─── Records shown ───

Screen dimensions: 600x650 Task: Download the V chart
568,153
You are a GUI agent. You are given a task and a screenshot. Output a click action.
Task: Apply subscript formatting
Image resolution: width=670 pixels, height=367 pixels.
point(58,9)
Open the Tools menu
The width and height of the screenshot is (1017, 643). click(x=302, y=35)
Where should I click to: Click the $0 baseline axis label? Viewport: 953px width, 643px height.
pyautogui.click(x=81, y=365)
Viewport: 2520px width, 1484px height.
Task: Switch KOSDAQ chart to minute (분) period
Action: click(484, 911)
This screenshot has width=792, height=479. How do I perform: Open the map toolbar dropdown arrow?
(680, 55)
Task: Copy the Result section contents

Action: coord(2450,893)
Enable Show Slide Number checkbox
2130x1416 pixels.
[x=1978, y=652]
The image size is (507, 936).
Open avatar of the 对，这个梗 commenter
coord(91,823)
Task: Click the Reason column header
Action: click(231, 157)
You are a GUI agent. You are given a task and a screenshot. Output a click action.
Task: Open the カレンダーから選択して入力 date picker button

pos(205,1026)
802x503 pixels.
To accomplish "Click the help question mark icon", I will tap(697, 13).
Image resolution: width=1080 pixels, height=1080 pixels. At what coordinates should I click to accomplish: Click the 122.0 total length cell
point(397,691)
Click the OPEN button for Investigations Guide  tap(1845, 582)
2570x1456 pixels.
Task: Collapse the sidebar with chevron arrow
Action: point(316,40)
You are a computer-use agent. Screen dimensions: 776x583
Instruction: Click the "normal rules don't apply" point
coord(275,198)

───

Request ▸ Collect every line of the data above that contains the string "resolution", with case taken into account.

Solution for this problem ▸
Image resolution: width=670 pixels, height=367 pixels.
Image resolution: width=1080 pixels, height=1080 pixels. At what coordinates should I click to accomplish: Click the 122.0 total length cell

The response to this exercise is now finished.